MATERIAL PROVIDED:
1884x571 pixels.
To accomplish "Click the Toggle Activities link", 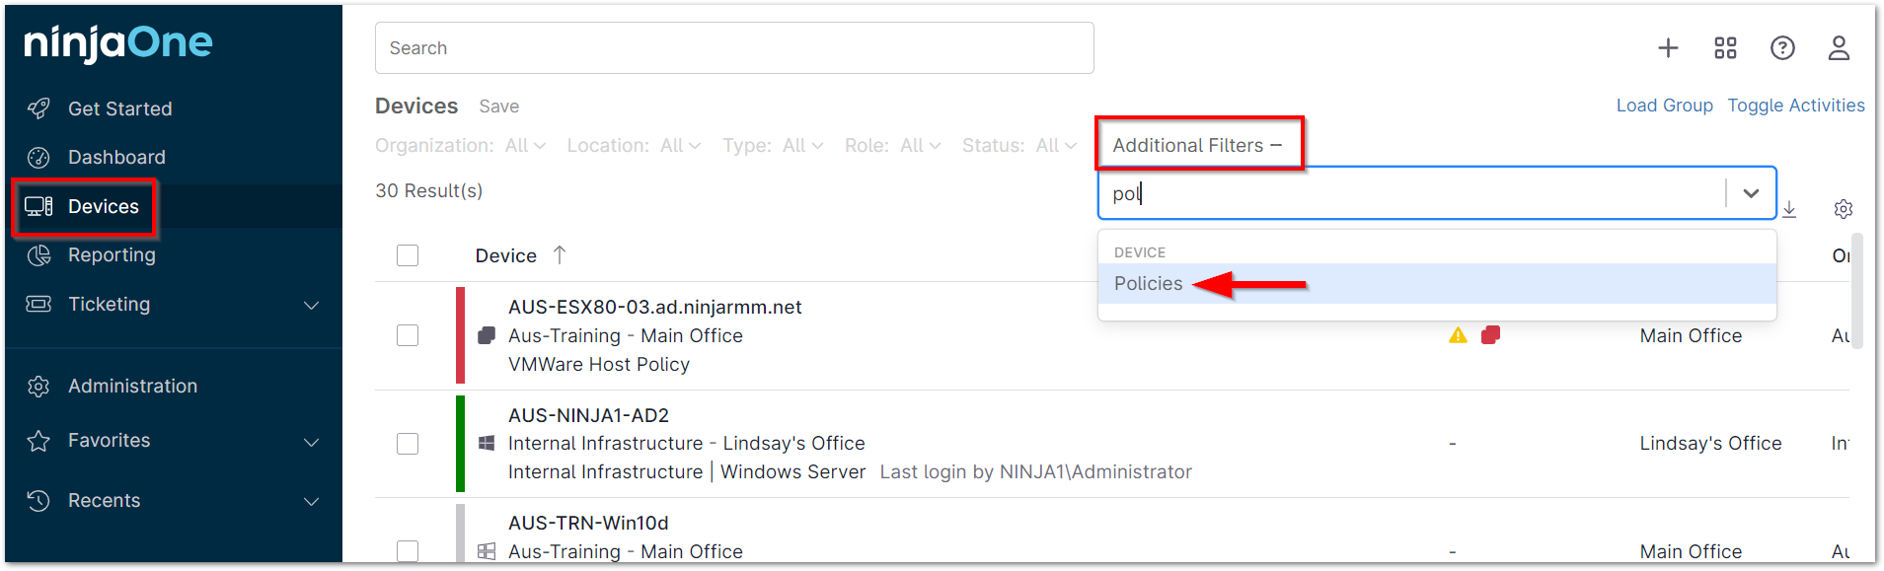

---

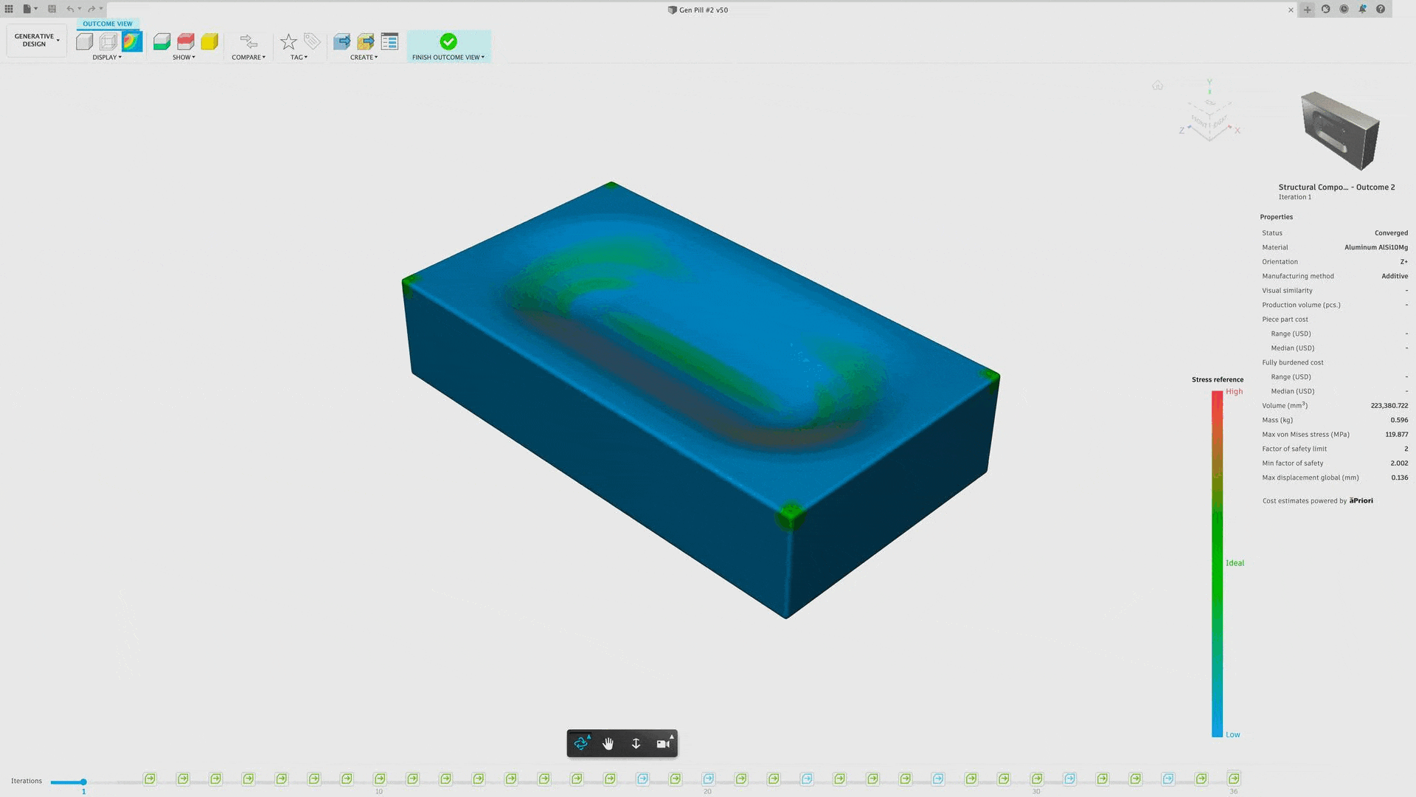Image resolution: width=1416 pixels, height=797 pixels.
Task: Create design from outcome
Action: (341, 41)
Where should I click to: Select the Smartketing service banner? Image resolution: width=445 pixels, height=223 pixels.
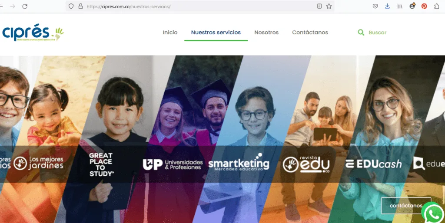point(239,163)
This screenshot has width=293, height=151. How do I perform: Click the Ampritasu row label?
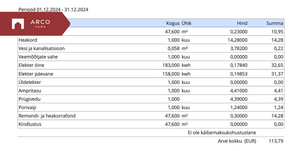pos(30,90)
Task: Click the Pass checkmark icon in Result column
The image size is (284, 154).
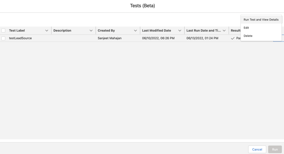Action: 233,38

* * *

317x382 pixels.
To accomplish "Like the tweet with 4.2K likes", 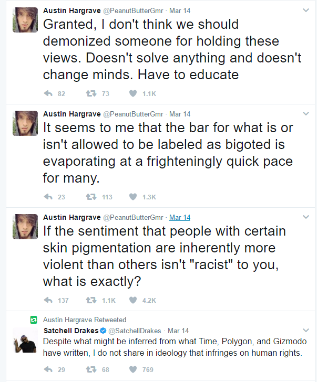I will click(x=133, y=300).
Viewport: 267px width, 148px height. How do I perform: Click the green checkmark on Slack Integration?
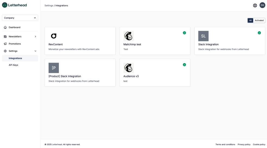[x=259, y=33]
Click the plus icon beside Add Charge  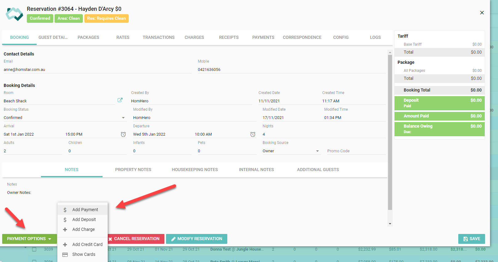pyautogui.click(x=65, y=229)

WORK INSTRUCTIONS:
Above are the records; copy exactly the lines from the one with "1884x571 pixels." through the one with "the Toggle Activities", including both, and nothing more. Leave out pictures.

ANSWER BOX:
1884x571 pixels.
To accomplish "Click the Toggle Activities link", 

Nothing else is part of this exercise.